Scholars of Spanish and Portuguese Shine at Yale
Applause broke out at the fall meeting of the Council on Latin American and Iberian Studies (CLAIS) when Professor Noël Valis announced that the doctoral program in Yale’s Department of Spanish and Portuguese had been ranked #1 in the nation by the National Research Council. Of the 60 doctoral programs in Spanish and Portuguese surveyed nationwide for the NRC’s most recent report, Yale’s graduate program received top honors in quantity and quality of faculty research, as well as in the more general S-rank, based upon “the criteria that scholars say are most important,” explains the NRC. As Department Chair Rolena Adorno remarked: “This current recognition in the NRC rankings builds on the decades-long distinction of Yale’s doctoral program in Spanish.”

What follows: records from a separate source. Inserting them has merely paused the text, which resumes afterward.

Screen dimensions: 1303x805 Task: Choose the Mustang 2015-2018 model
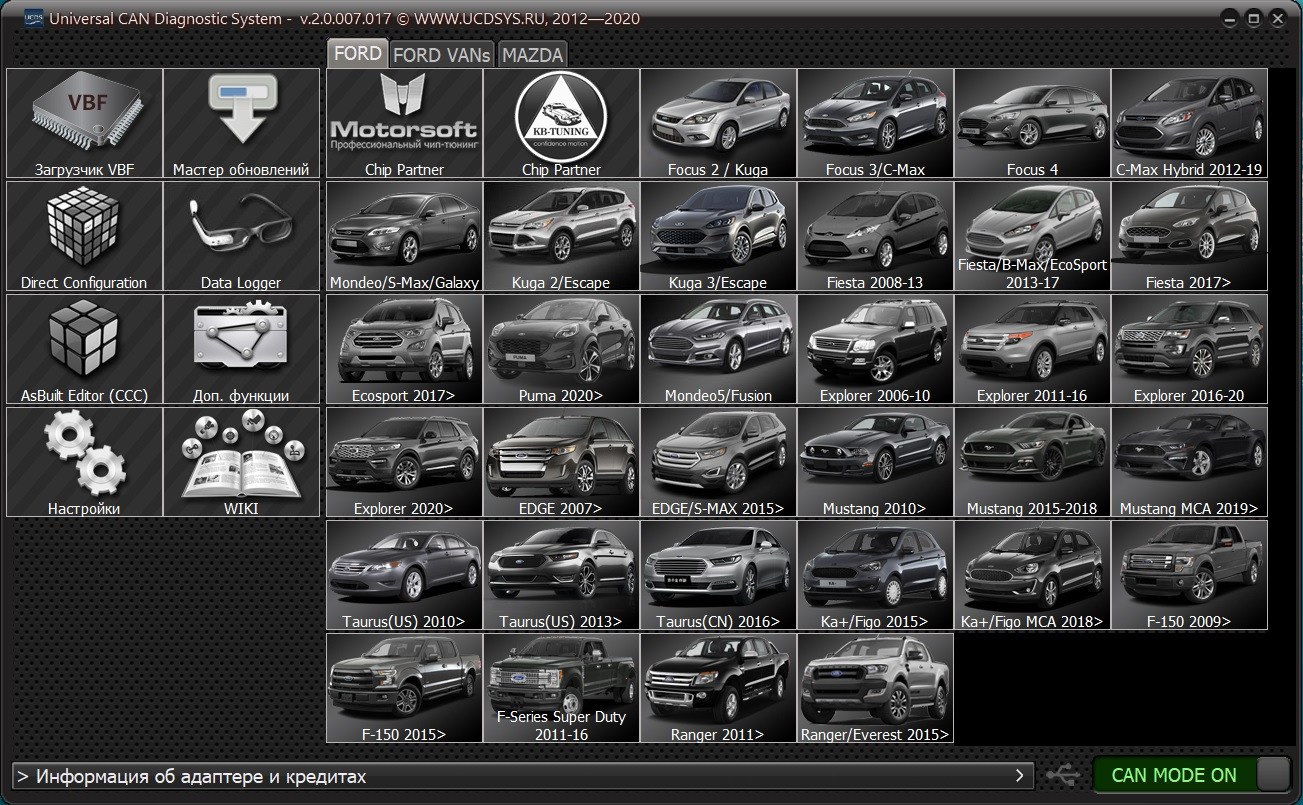[x=1032, y=462]
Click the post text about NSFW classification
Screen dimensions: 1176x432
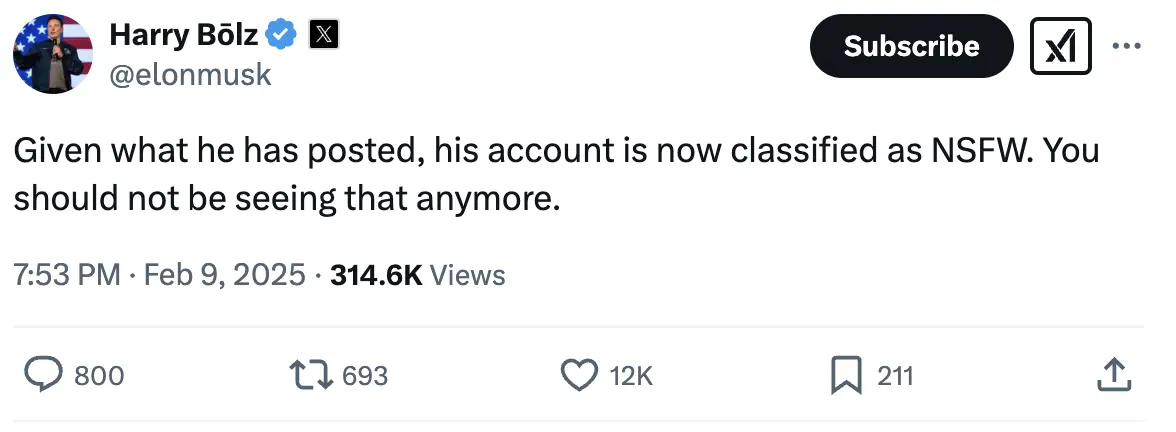click(555, 175)
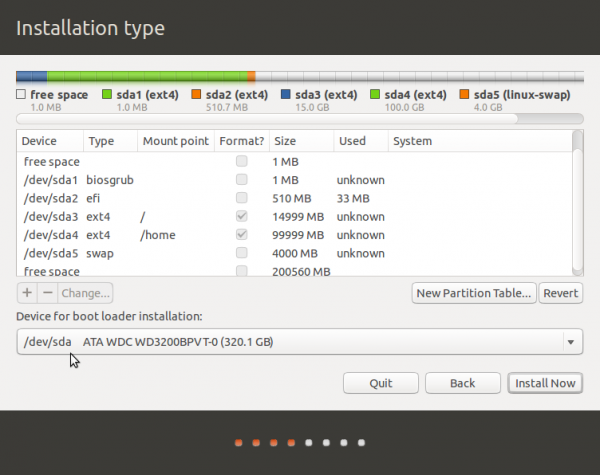Screen dimensions: 600x475
Task: Click the dropdown arrow beside ATA WDC drive
Action: point(571,343)
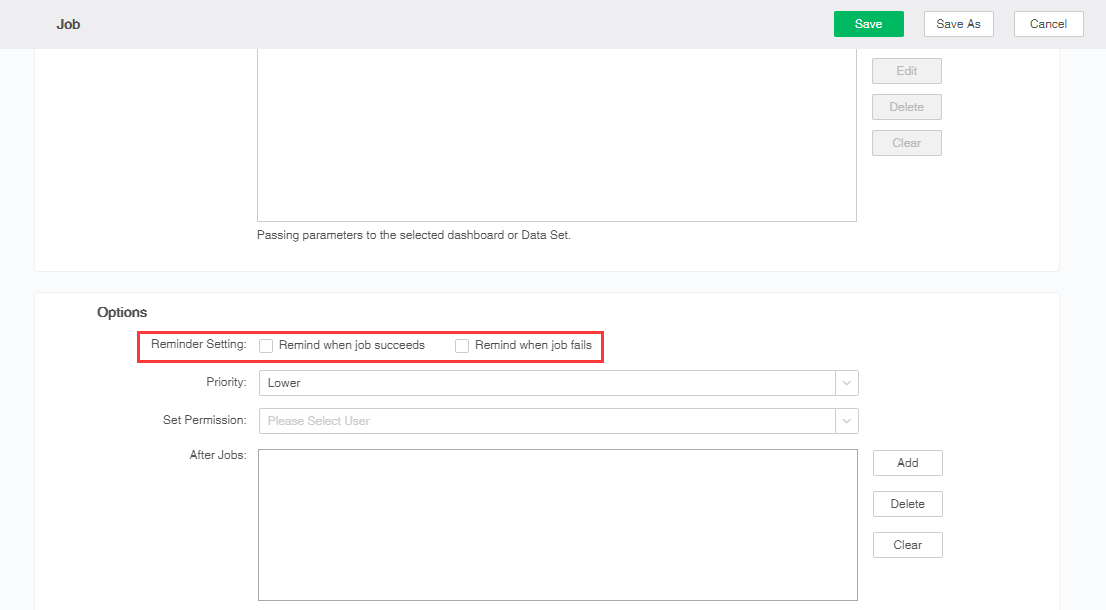Click the Please Select User field

[546, 421]
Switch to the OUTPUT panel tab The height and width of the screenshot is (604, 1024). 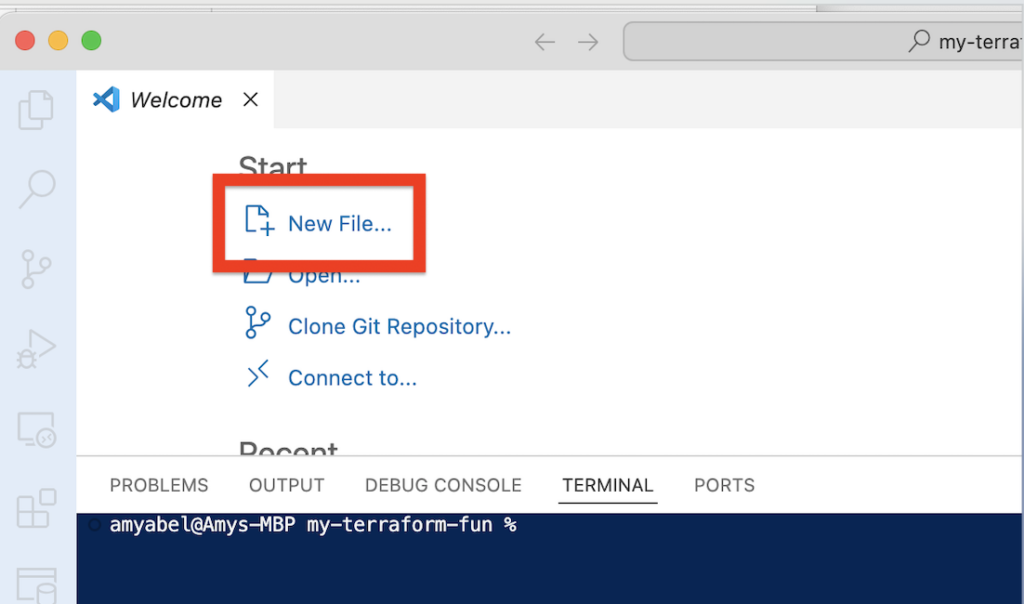pyautogui.click(x=287, y=485)
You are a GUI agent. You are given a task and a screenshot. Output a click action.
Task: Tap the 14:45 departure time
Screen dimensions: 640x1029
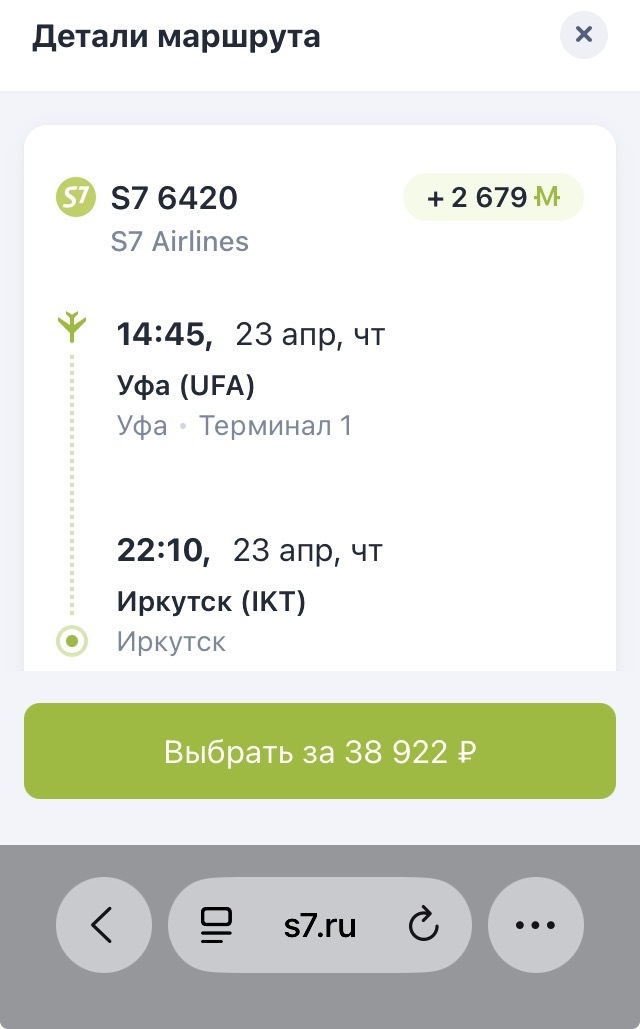pos(164,335)
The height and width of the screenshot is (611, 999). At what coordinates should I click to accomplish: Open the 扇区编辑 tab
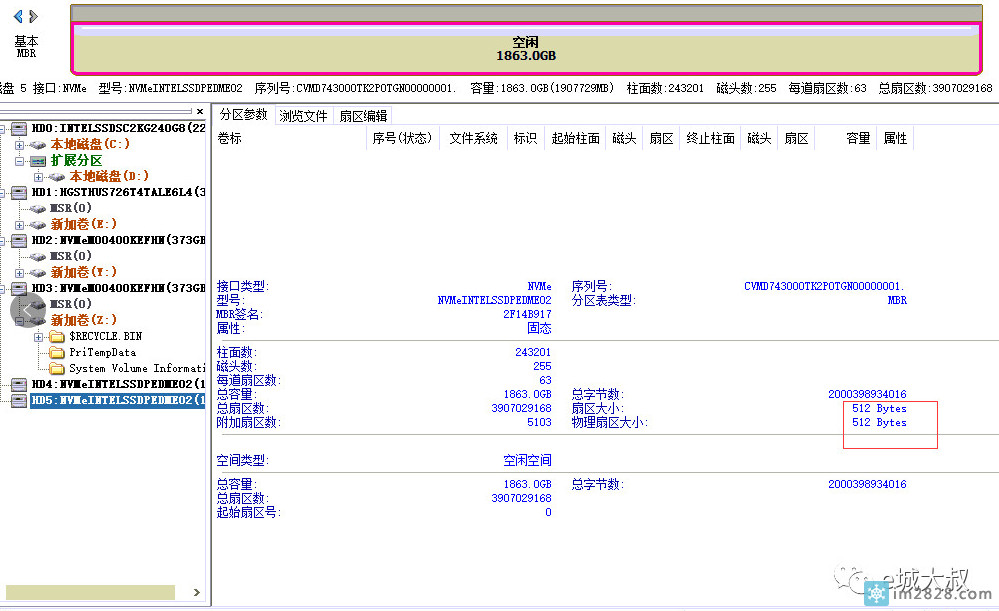tap(362, 116)
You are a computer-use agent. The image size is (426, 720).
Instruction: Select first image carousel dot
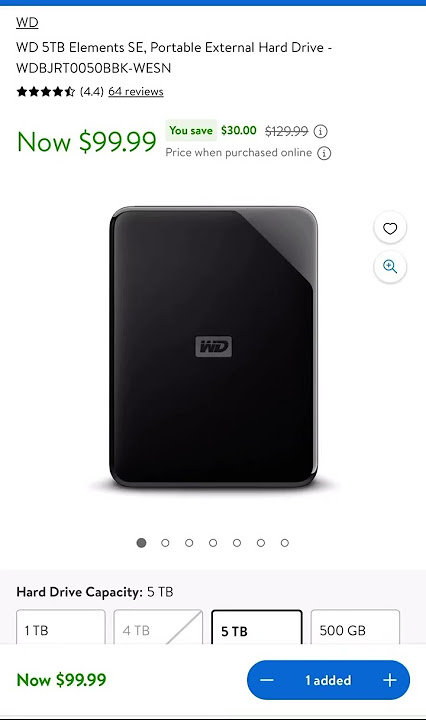(x=141, y=543)
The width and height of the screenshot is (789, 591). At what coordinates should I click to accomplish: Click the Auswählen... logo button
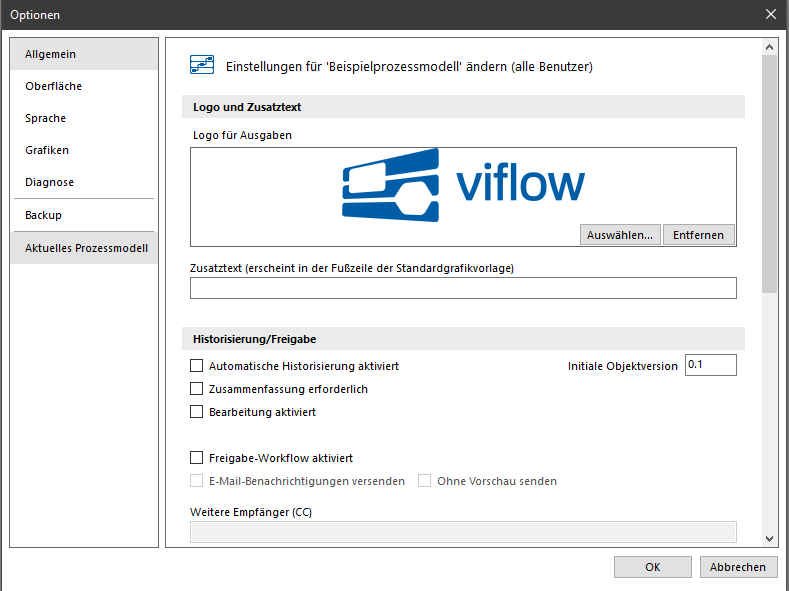(x=620, y=235)
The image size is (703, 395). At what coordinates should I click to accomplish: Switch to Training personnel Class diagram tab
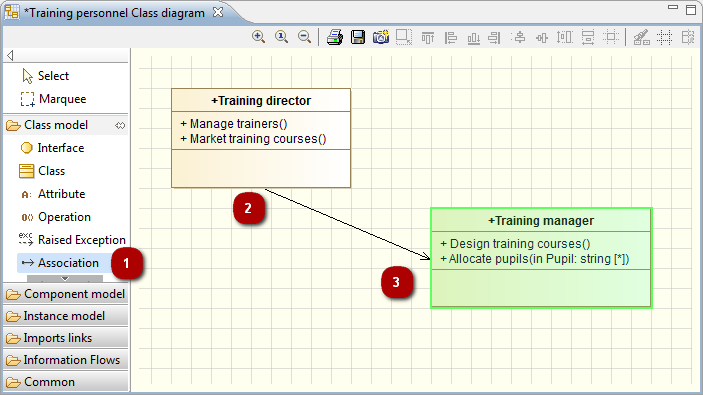click(114, 13)
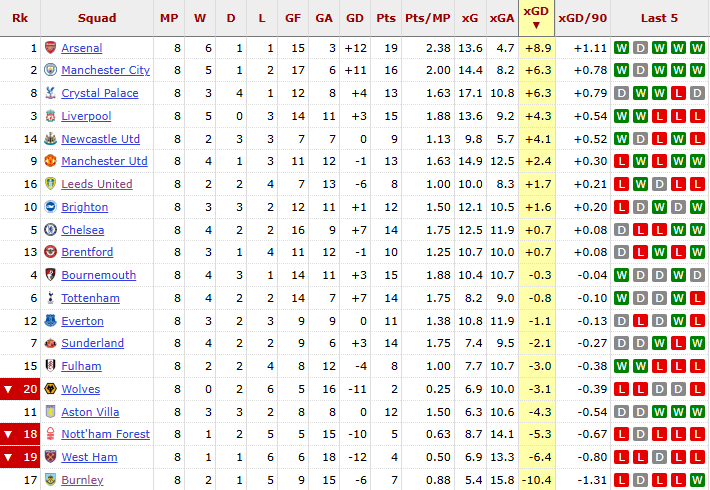Screen dimensions: 710x490
Task: Click the Last 5 column header
Action: (x=659, y=18)
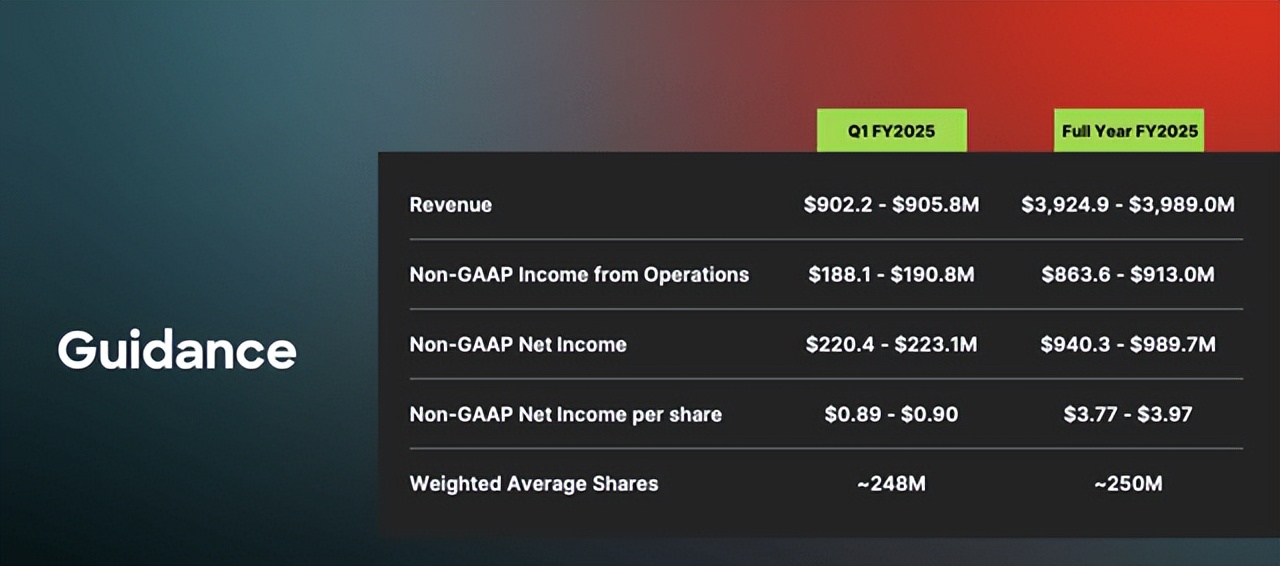
Task: Select the Non-GAAP Income from Operations label
Action: click(579, 274)
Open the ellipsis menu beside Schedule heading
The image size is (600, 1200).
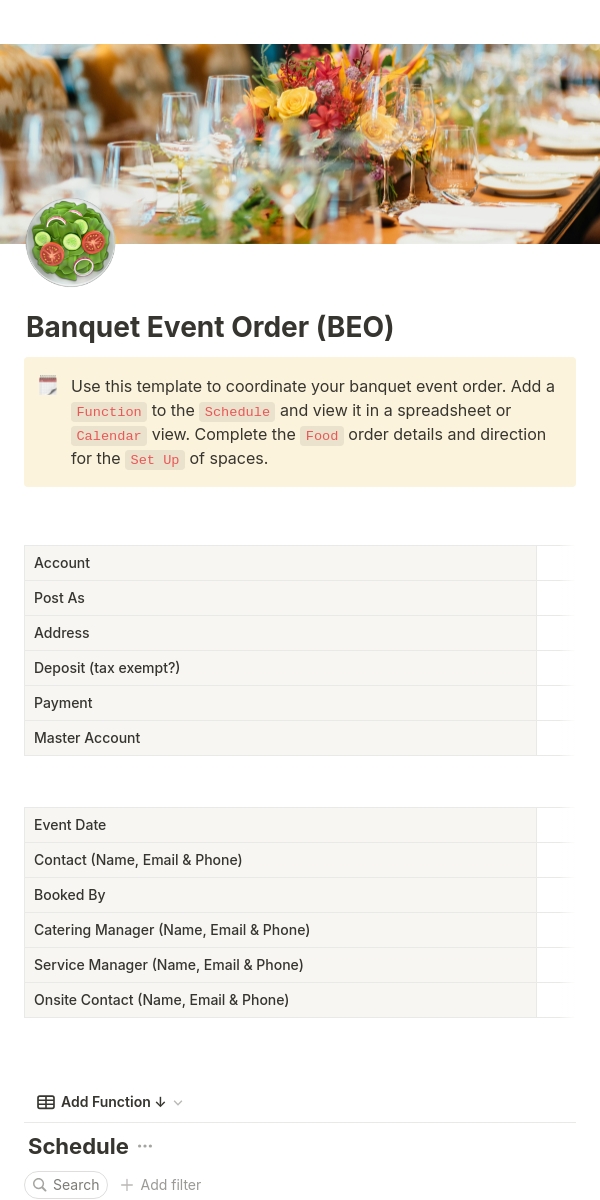click(145, 1146)
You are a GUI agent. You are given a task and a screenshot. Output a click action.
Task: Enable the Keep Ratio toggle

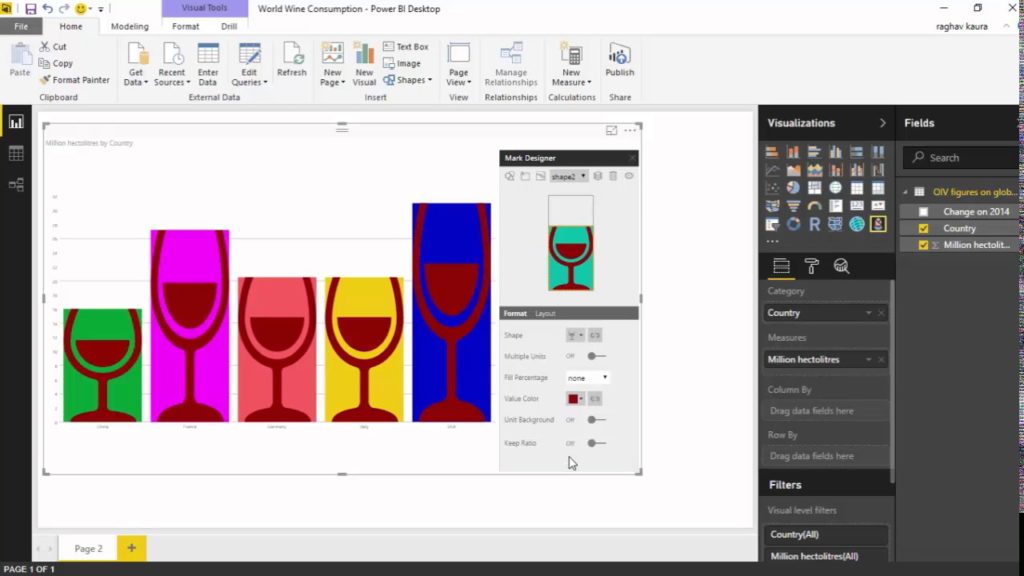click(594, 442)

Recent accomplishments of the tenured faculty of Spanish and Portuguese certainly corroborate the NRC’s findings. 2010 saw the release of Sterling Professor Roberto González Echevarría’s long-awaited critical study Cuban Fiestas, as well as that of Professor Aníbal González’s thought-provoking Love and Politics in the Contemporary Spanish American Novel. Professor K. David Jackson’s new work Adverse Genres in Fernando Pessoa met with critical acclaim, while Professor Noël Valis was pleased to bring two works to press: Sacred Realism. Religion and the Imagination in Modern Spanish Narrative and La cultura de la cursilería. Mal gusto, clase y kitsch en la España moderna, which caused quite a stir in Spain, especially at the annual Madrid Book Fair. To top it off, Rolena Adorno, Reuben Post Halleck Professor and Department Chair, was recently honored by President Barack Obama with a five-year appointment to the National Council on the Humanities, the advisory board of the NEH.
Scholarship is clearly thriving in the Department of Spanish and Portuguese, as confirmed by the long list of articles published and conference papers presented by faculty, lectors and graduate students alike. Los Angeles, London, and Rome were just a few of the cities that they visited to speak on a variety of topics in the study of language pedagogy and literature. Aside from more traditional scholarship, the department also promotes an active interest in the most recent cultural productions of the Iberian Peninsula and Latin America. To name just one recent example, Senior Lector Margherita Tórtora brought the New England Festival of Ibero-American Cinema to the Yale campus on September 22-26, offering a unique opportunity for the Yale community to interact with directors of cutting-edge cinema.
Indeed, a passion for the cultures of Spanish and Portuguese speaking countries is a common thread that unites those in the Department of Spanish and Portuguese, from tenured faculty to undergraduate students. The success of the department’s various study abroad programs in Brazil, Spain, Ecuador, and Argentina, in which students live with host families while taking advanced language and cultural coursework, not only attests to a continued commitment to language learning, but also speaks of an appreciation for foreign cultures.
To reach even more students , as of the 2011 Spring semester, CLAIS will sponsor a new Portuguese for Special Purposes course through the Center for Language Study. Designed for professional school students and undergrads preparing for internships, this not-for-credit course will cover social, economic, political and environmental topics in the Lusophone world while strengthening students’ language proficiency. Modeled in part after the successful course Spanish for Medical Professionals, Portuguese for Special Purposes will meet once a week for eight weeks. Of course, if those eight weeks leave any student unsatisfied, the distinguished Department of Spanish and Portuguese awaits.